• _WHAT THIS TASK INVOLVES_
Could you copy every line of the data that contains "button"?

• _RECORDS TO PROCESS_
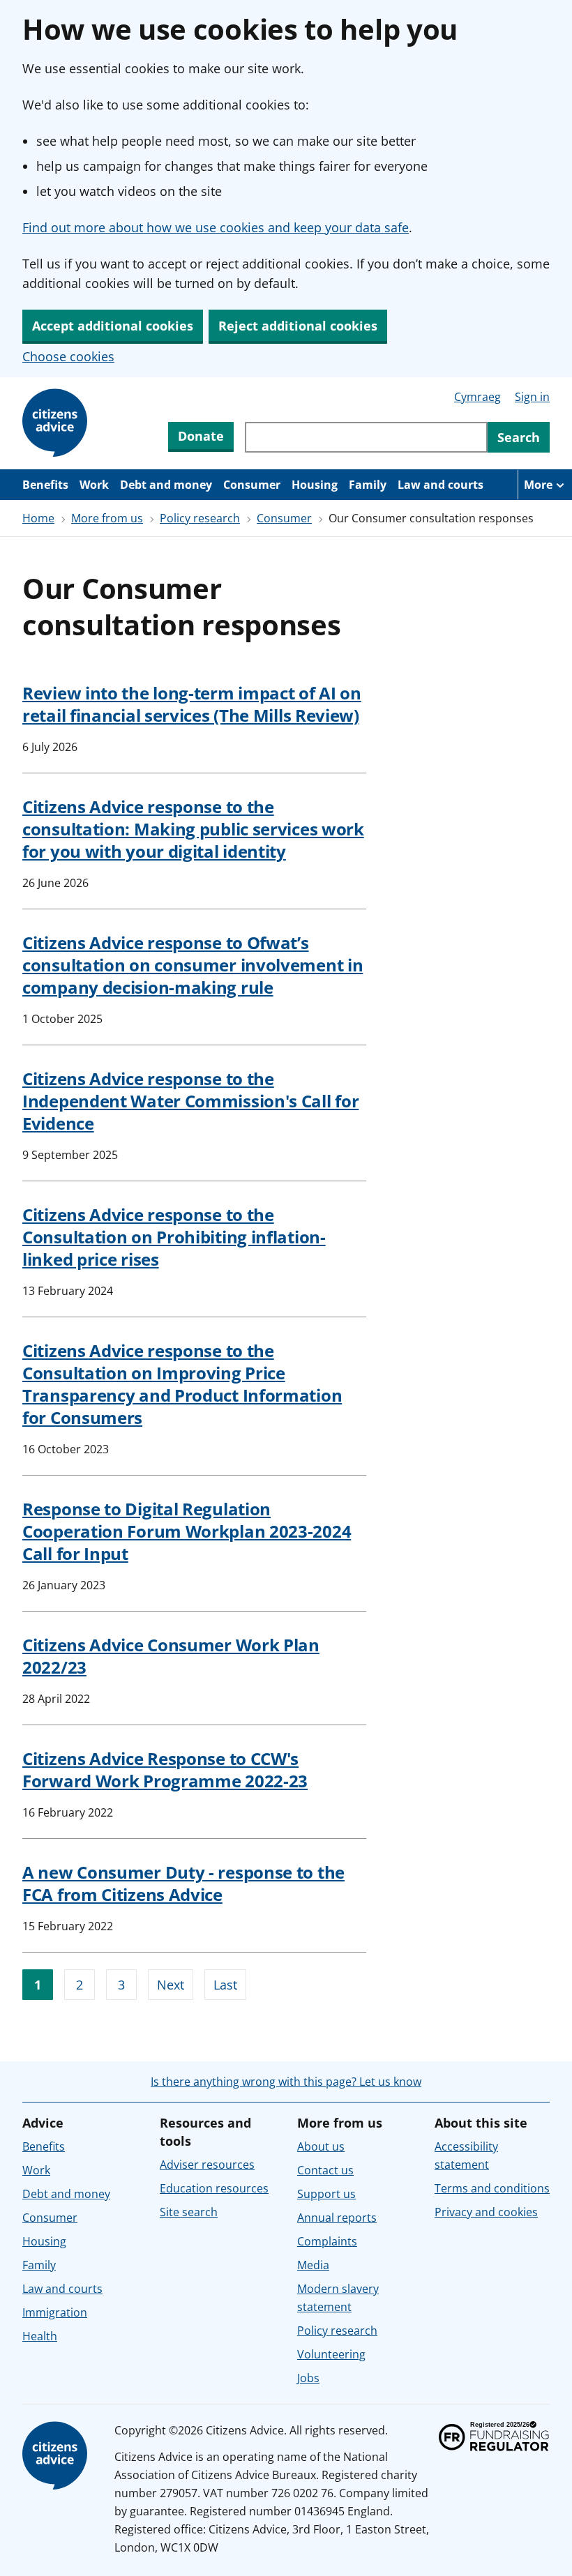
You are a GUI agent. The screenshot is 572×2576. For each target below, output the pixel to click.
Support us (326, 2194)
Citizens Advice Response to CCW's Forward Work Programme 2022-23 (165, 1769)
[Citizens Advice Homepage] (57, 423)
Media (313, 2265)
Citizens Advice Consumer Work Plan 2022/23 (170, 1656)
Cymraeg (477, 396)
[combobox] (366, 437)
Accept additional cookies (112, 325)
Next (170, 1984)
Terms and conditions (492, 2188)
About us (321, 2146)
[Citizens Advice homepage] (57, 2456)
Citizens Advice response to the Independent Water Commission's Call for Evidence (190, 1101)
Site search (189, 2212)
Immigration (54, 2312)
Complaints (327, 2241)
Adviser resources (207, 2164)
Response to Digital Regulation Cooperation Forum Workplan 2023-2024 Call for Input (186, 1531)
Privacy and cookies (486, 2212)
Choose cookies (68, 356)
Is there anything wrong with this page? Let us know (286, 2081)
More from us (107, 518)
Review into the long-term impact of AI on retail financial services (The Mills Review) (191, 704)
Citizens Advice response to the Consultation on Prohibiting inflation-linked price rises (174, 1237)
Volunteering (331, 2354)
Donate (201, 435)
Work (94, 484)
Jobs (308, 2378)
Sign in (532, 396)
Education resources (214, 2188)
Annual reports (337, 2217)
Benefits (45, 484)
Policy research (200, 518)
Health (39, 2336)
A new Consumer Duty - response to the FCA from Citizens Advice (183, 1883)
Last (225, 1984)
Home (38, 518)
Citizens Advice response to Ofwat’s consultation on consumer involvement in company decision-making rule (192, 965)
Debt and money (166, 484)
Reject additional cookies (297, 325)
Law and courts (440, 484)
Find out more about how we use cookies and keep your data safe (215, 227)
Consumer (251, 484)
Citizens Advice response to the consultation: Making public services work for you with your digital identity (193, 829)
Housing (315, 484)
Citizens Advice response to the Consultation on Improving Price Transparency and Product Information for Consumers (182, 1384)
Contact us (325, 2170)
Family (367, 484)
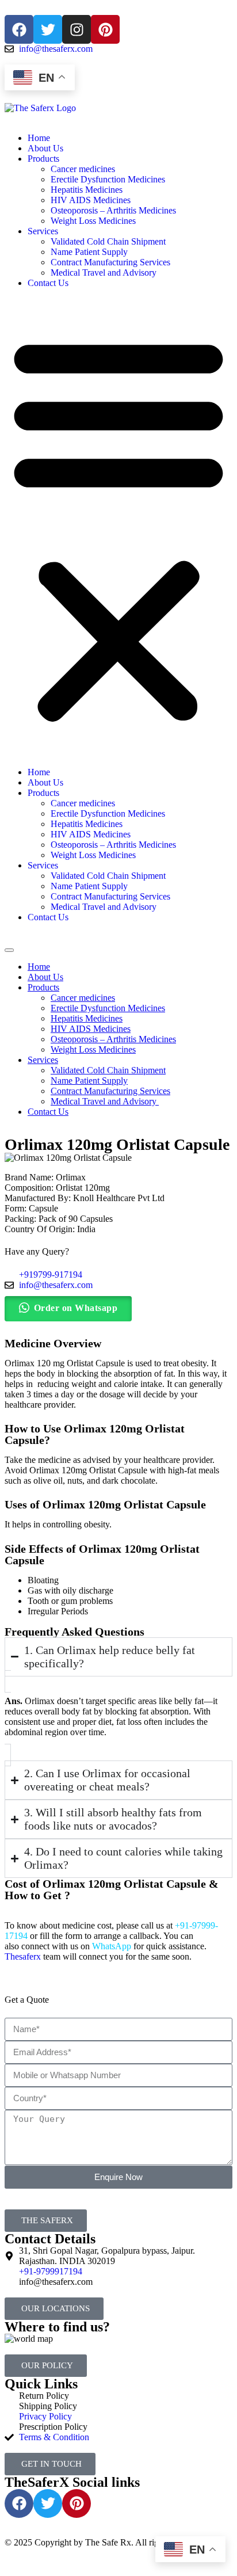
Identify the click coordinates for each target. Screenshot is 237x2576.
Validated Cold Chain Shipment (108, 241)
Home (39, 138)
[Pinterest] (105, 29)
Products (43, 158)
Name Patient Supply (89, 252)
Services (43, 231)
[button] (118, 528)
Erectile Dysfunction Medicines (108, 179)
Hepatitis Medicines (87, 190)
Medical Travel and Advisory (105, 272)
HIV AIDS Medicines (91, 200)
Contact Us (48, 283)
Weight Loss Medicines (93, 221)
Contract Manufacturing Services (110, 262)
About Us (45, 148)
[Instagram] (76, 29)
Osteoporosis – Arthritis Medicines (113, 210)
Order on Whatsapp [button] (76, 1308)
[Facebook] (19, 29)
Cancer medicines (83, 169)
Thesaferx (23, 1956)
...
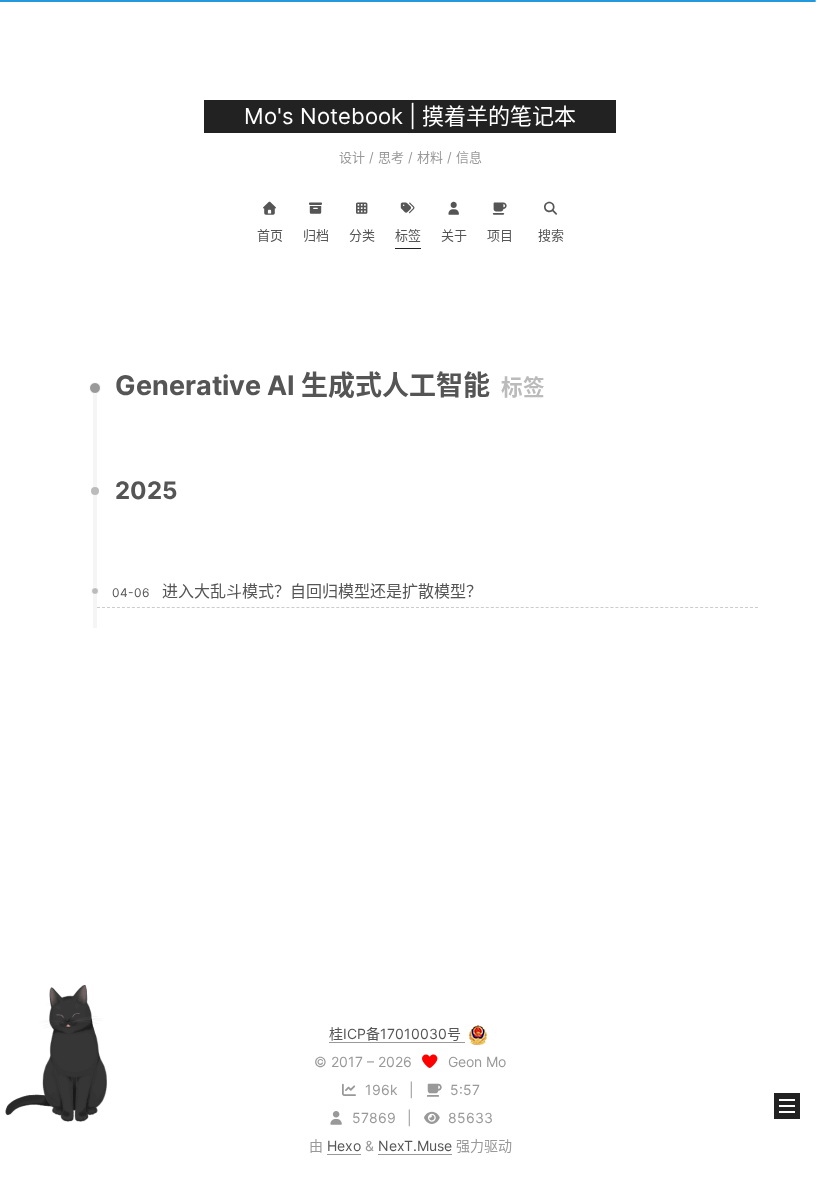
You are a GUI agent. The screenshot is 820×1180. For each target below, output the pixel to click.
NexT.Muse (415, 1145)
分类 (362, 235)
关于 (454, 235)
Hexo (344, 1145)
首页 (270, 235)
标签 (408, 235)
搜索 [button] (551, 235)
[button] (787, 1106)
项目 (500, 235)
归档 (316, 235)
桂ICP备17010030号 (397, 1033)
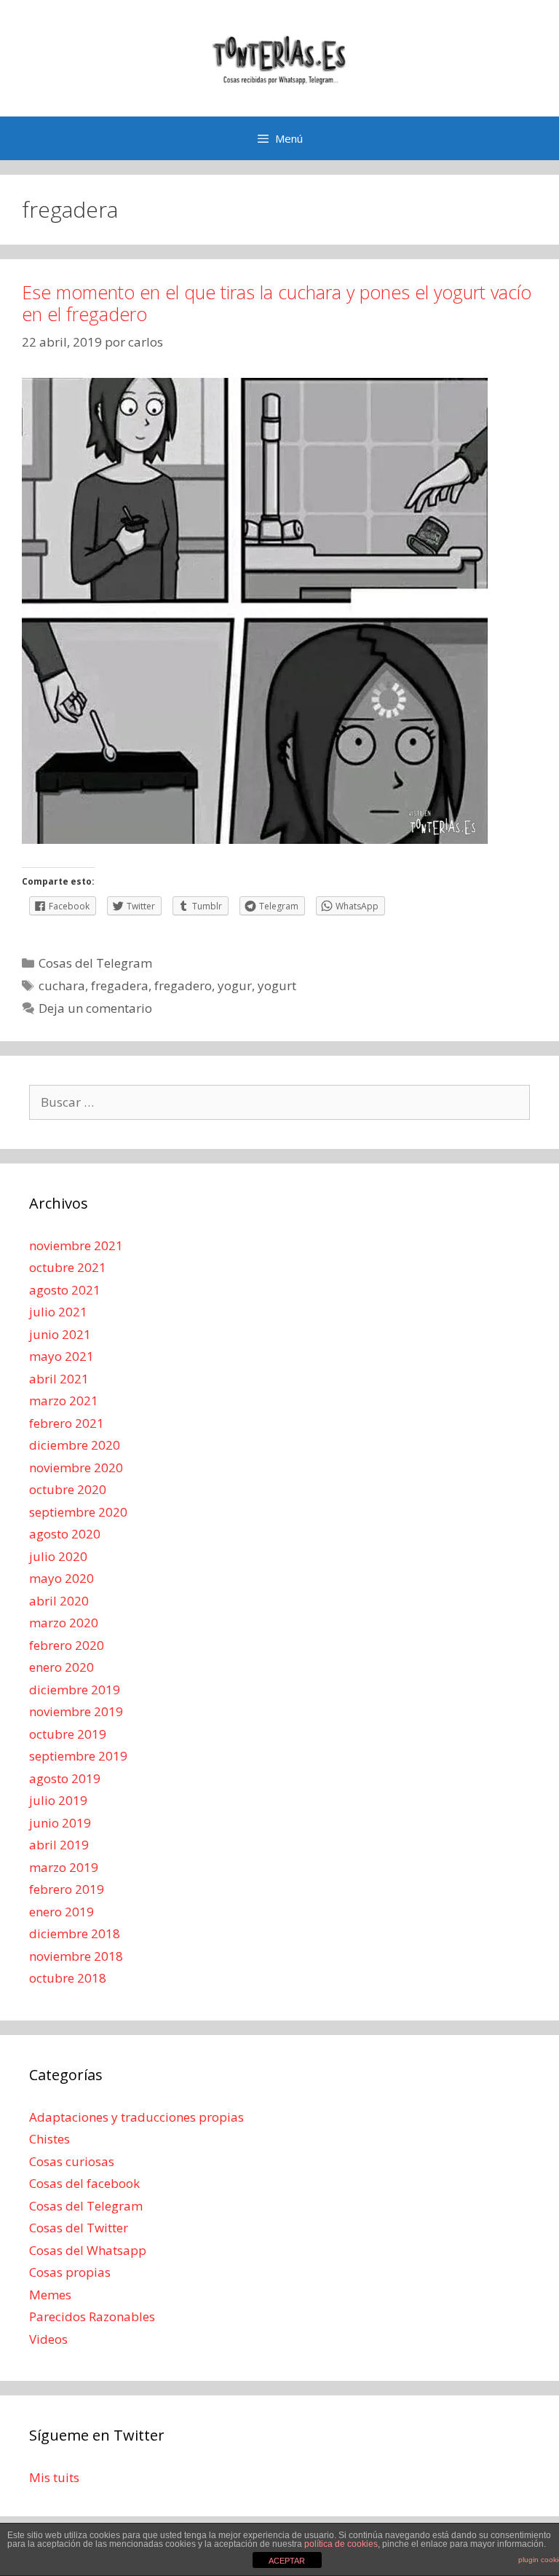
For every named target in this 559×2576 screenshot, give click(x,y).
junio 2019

• _ANSWER AREA_
[button] (118, 528)
Order on Whatsapp [button] (76, 1308)
搜索 [button] (551, 235)
[button] (787, 1106)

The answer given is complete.